Aseptic technique must be employed (Chlorhexidine, towel/drape, sterile gloves). Locate sacral hiatus. This is the small depression above the coccyx, between the sacral cornua. Also found by following line of femur. (Most common problem is going too low). Insert the cannula at 30o in the saggital plane until “pop” felt as penetrate sacro coccygeal membrane. Advance cannula off needle and watch for blood or CSF for 30 seconds before injecting anaesthetic. Inject slowly, aspirating every few mls for the same reasons to confirm safe placement. There is a characteristic “feel” of correct placement during injection i.e. it should be easy. Resistance means wrong placement Watch for subcutaneous injection or ECG for IV injection (ST changes, arrhythmias, bradycardia).

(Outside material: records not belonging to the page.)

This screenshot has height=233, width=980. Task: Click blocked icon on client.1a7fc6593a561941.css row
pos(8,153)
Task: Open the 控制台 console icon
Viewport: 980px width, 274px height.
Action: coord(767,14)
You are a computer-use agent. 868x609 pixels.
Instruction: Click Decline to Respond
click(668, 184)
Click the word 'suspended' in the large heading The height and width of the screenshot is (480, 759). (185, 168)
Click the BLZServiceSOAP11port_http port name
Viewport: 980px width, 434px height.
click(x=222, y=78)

Complications: Intravascular injection, dural puncture/subarachnoid injection (headache, total spinal block), cauda equina damage, weak legs (older children may not like this), urinary retention for duration of block.

Notes: absent fusion of posterior sacral vertebrae (associated with anorectal anomalies) may make sacral hiatus appear higher, so greater risk of subarachnoid injection and damage to cauda equina.

Upper Limb Blocks

5. Wrist Block:

Indications: Hand surgery


Flexor retinaculum (palmar crease)

Median nerve – Palmaris Longus (PL), flexor carpi radialis (FCR) tendons.

Ulnar nerve – Ulnar artery, flexor carpi ulnaris (FCU) tendon.

Superficial radial nerve – Radial Styloid

Nerves involved: Median (C6 – T1), Ulnar (C7 – T1), Radial (C5 – T1)

Nerve Stimulator: Yes, preferable with median and ulnar blocks as nerves easily damaged.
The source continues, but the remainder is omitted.